Жизнь порабощенного и разоряющегося русского крестьянина последних десятилетий XIX века была, разумеется, очень далека от идеала крестьянской общины, соответствующего «точке зрения патриархального, наивного крестьянина»[96]. Но именно этот идеал был той высокой оценивающей меркой, которой мерил жизнь своего времени Толстой не только в публицистике, но прежде всего — в «Воскресении».
Чтобы нравственно возродиться, Нехлюдов должен не только искупить свой грех, свою вину перед Катюшей, — он должен радикально решить для себя «крестьянский вопрос», исправить несправедливость, безнравственность, «грех» владения земельной собственностью. И такое решение он находит именно в Панове, в деревне тетушек, то решение, которое, как первый шаг, как начало, казалось радикальным и самому Толстому: «отдать землю крестьянам внаем за ренту, а ренту признать собственностью этих же крестьян». Такое решение «земельного вопроса» приближало осуществление так называемого единого налога, или единой подати на землю — Single-tax — проекта, предложенного американским экономистом, публицистом, общественным деятелем Генри Джорджем[97].
Толстой писал позднее в предисловии к русскому переводу книги Г. Джорджа «Общественные задачи» (М., 1907): «…теперь совершается в России революция, серьезная основа которой одна: отрицание всем народом, настоящим народом, земельной собственности. <…> В огромном большинстве русского народа всегда жила и живет до сих пор основная идея Генри Джорджа, состоящая в том, что земля есть общее достояние всех людей и что обкладываться налогами может только земля, а не труд людей» (т. 36, с. 302).

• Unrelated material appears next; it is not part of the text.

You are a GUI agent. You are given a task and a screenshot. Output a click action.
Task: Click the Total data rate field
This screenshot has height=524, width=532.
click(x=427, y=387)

Толстому казалось, что земельный вопрос — основной вопрос русской крестьянской революции — может быть решен путем осуществления единого налога, хотя эта утопия, в сущности, отрицается уже в «Воскресении» указанием на переход земли из рук «господишек», как презрительно говорит Нехлюдову извозчик-мужик, в руки купцов и «дюфаров» (Дюфар — в «Воскресении» — разбогатевший театральный парикмахер). «У них не укупишь, — сами работают». Тем более не отдадут они, купцы и «дюфары», землю крестьянам, как отдал Нехлюдов, убедившись в несправедливости, безнравственности землевладения. Нравственное решение земельного вопроса, предлагаемое «чудным барином» Нехлюдовым, было еще очень далеко от его социального решения, которое могло быть найдено только революционным крестьянством. Такого решения нет в «Воскресении», хотя Толстому, в конечном счете, было нужно именно такое, всеобъемлющее, революционное решение[98], от которого зависела судьба русского крестьянства.
Здесь, в «Воскресении», разумеется, нет того или другого, теоретического или практического, решения «земельного вопроса», а есть гениальная картина народной жизни, величественные, трогательные, трагические образы русских крестьян — в их труде, быте, психологии, морали. Здесь есть нравственное величие патриархального русского мужика и — его умирание.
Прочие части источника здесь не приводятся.